During its August meeting, the European Medicines Agency’s (EMA) Pharmacovigilance Risk Assessment Committee (PRAC) concluded 2 referrals and approved the list of participants and agenda for the planned public hearing on valproate. No new procedures were initiated at the meeting.
EU referral procedures for safety reasons – urgent EU procedures:
• Newly triggered procedures – None
• Ongoing procedures – None
• Procedures for Finalisation – None
• Planned public hearings – None
EU referral procedures for safety reasons – other EU referral procedures:
• Newly triggered procedures: None
• Ongoing procedures:
• Article-31 referral: Retinoid containing medicinal products – PRAC continued its assessment
• Article-31 referral: Quinolone and fluoroquinolone containing medicinal products – PRAC continued its assessment of liver safety
• Article-31 referral: Zinbryta – PRAC continued its evaluation
• Article-31 referral: Valproate and related substances – PRAC approved a list of participants and agenda for the public hearing due to take place on 26 September.

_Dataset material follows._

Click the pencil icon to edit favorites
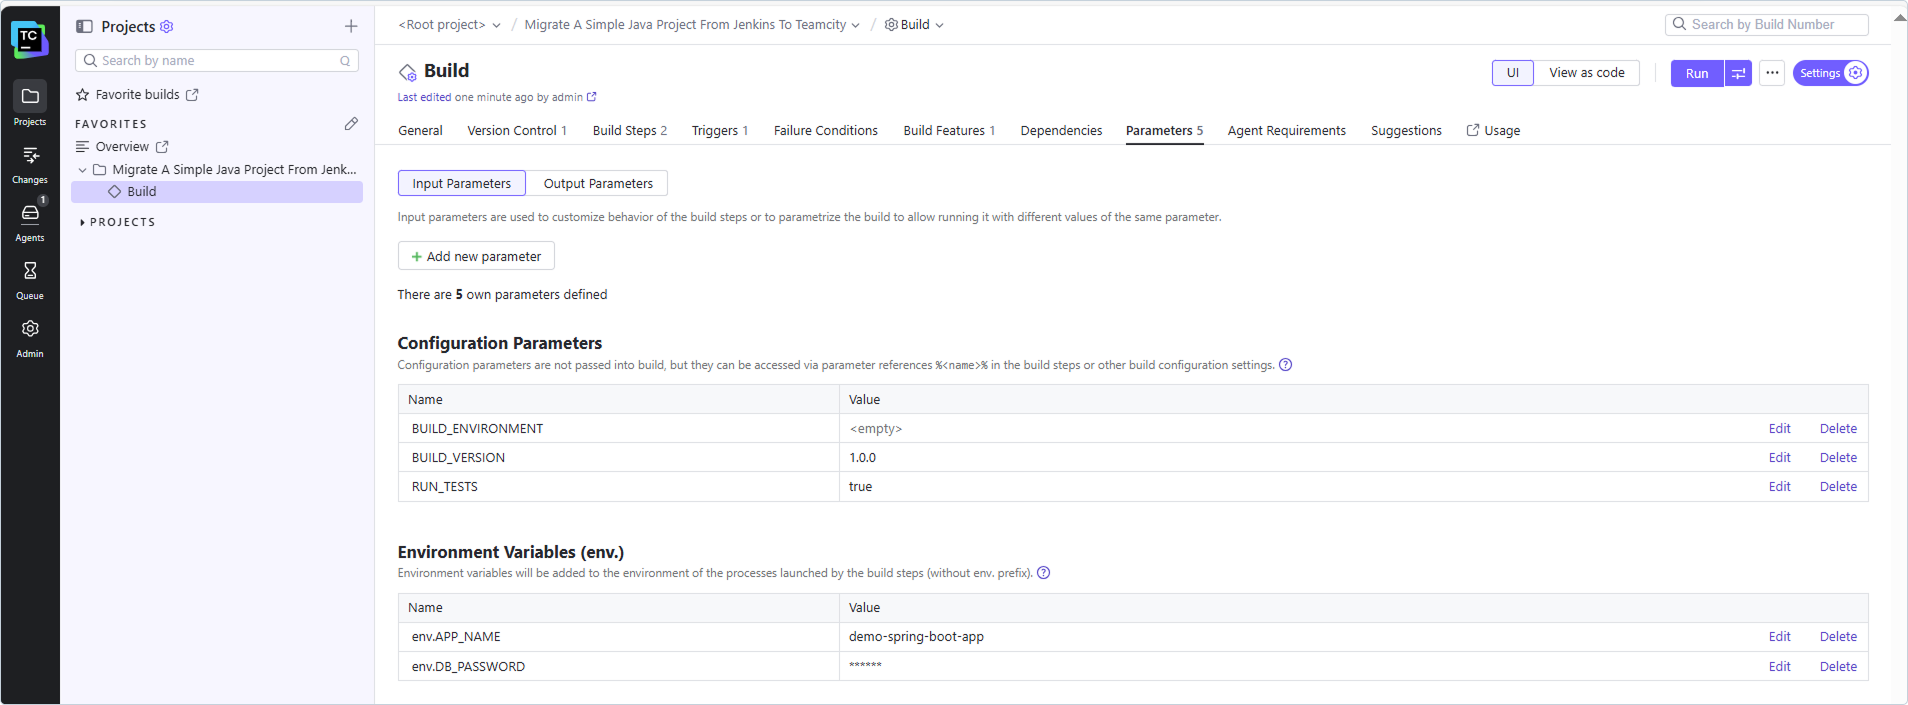 [351, 124]
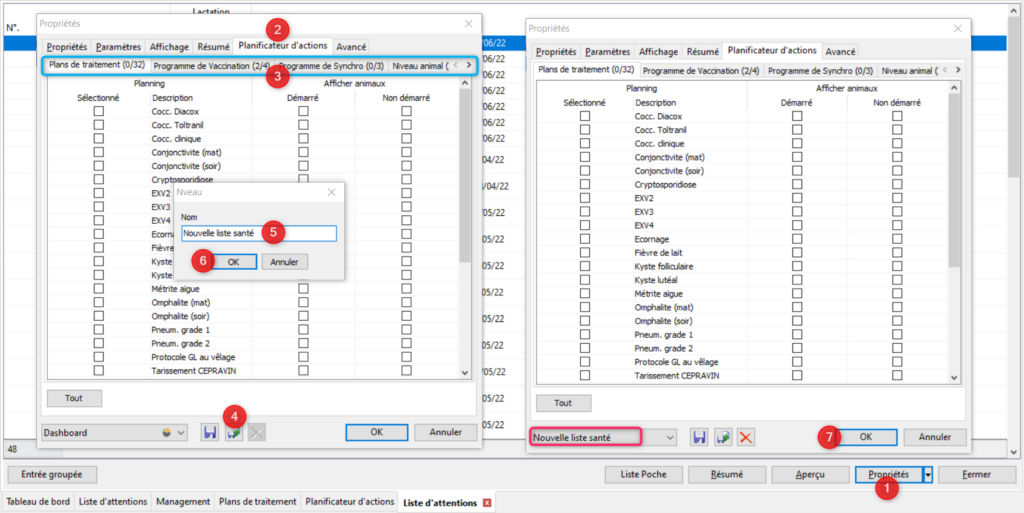1024x513 pixels.
Task: Check Sélectionné box for Cocc. Diacox in right dialog
Action: point(585,117)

Procedures for finalisation:
• Article-31 referral: Factor VIII – following a re-examination, PRAC confirmed its May 2017 decision that there is no clear and consistent evidence of a difference in the incidence of inhibitor development between the two classes of factor VIII medicines used to treat haemophilia A; those derived from plasma and those produced from recombinant DNA technology.
• Article-31 referral: Paracetamol-modified release – PRAC has recommended paracetamol modified – or prolonged-release paracetamol products should be withdrawn from the market. The decision was taken in view of the difficulties in managing overdose in patients. After review of published data, PRAC confirmed the modified-release paracetamol tablets had a favourable benefit-risk profile. However, in cases of overdose the usual procedures developed for immediate-release paracetamol tablets were deemed to be unacceptable for modified-release tablets. This is due to the complex mechanism of drug release in the body. As a precaution, PRAC recommended suspension of the marketing authorisation for the prolonged-release or modified-release paracetamol products.
• Planned Public Hearings: PRAC approved the list of participants and agenda for the public hearing that will take place on 26 September for evaluation of valproate and related substances.
• Article 5(3) of Regulation (EC) No 726/2004: None.